Ce fut la voix de crécelle de Deners qui interrompit sa satisfaction. Il ne saisit guère ce qu’il disait mais sentit que ça ne devait point être amical. Sans céder à la colère, mauvaise conseillère, il s’empara machinalement du Calibre X qu’on lui avait offert (il s’agissait d’un parabellum, c’était une excellente occasion de l’essayer) de sa main libre. Il était chargé. Deners vit le geste sans en comprendre le sens, lacet après lacet, et se dirigea, en hurlant, vers notre apprenti concupiscent. Il était en état d’arrestation. Il s’agissait de le suivre sans chicane. Suivait un florilège de sommations ! Forval daigna jeter un œil, s’aperçut que le fou furieux s’apprêtait à dégainer.

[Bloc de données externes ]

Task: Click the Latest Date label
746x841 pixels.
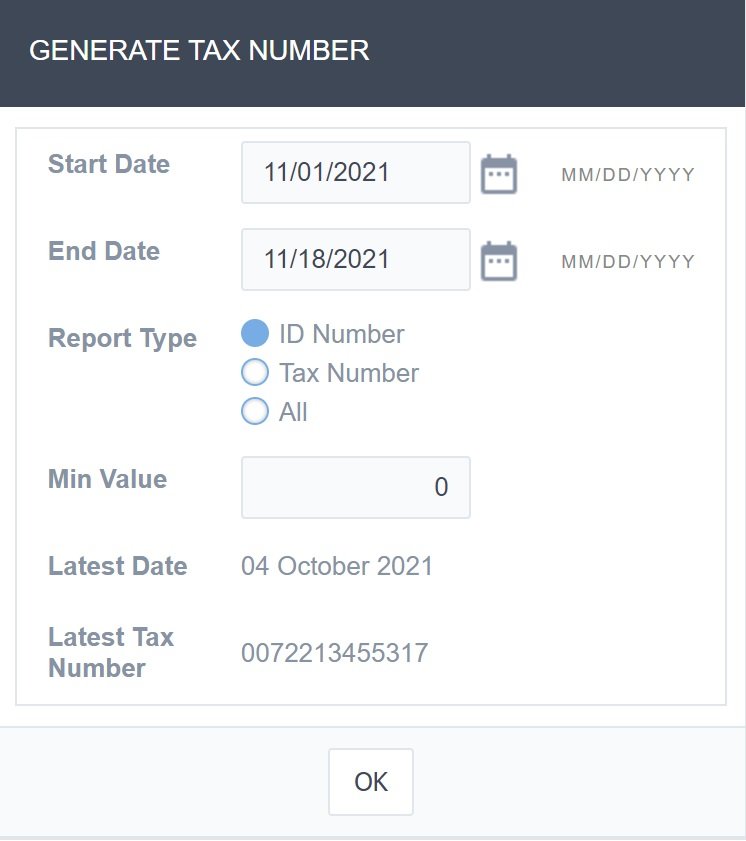Action: coord(117,566)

Sans réfléchir il tira, atteignit l’engin, ce qui déséquilibra le trop impétueux Déners qui traversa du coup trois lacets au lieu d’un et termina sa course dans un profond fossé quelque peu empli d’eau gelée. Il réussit à s’en extraire dans un piteux état, tout penaud. Forval se précipita et l’aida à sortir la moto. Elle demeurait en état malgré les bosses. Il ferait moins le malin sur les chemins. Déners souffrait de contusions et égratignures. Il pouvait donc conduire. En revanche, il ne pouvait plus parler. Il semblait qu’il se soit gravement entaillé la langue. On ne comprenait plus rien à ce qu’il disait. Il s’adonnait à des gesticulations intempestives et devant l’ironique incrédulité de son interlocuteur, il préféra renoncer et repartit comme il était venu, sans doute guère apaisé mais momentanément inopérant. Il rejoignit la ville la plus proche pour se faire soigner et faire téléphoner au président en usant de petits papiers salutaires.

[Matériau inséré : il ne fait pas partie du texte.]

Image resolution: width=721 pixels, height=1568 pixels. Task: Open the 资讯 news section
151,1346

            Il put ainsi informer les autres limiers. Le plus proche était justement ce fameux Counianque qui avait brutalisé son épouse et giflé son fils. Parti du Vercors, il se dirigea incontinent vers l’endroit indiqué, quelque part entre Chichiliane et Clelles, où l’on ne risquait pas de voir grand monde. Il devait être  midi. Forval avait repris sa méditation. Il faisait le bilan de ses actions, s’interrogeait sur la nécessité de sa fonction, de sa destination réelle, de ce qui lui était permis de souhaiter. Il pensait à ses frères. Que leur était-il arrivé ? Avaient-ils pensé à lui au moment de mourir ? Sans doute, instruit par eux, aurait-il résolu l’énigme du pêcheur aux jambes immobiles ? On sait toutefois que Forval était moins porté sur la réflexion que sur l’action… Il orienta donc ses pensées vers les femmes de sa vie : sa mère, les trois fées, Dorothée, Francine et Mimi auxquelles il fallait à présent, et pour couronner le tout, substituer l’exotique Ama. Un deuxième essor de tentation lui traversa donc l’esprit, alors qu’il faisait un peu moins froid, de se soulager à nouveau. Et comme personne ne l’en empêchait et que jamais, même la vieille Elodie, dite Lolo justement, personne n’y avait trouvé à redire, il amorça une deuxième séance. Cette fois, en défaisant la fermeture éclair de la combinaison rouge.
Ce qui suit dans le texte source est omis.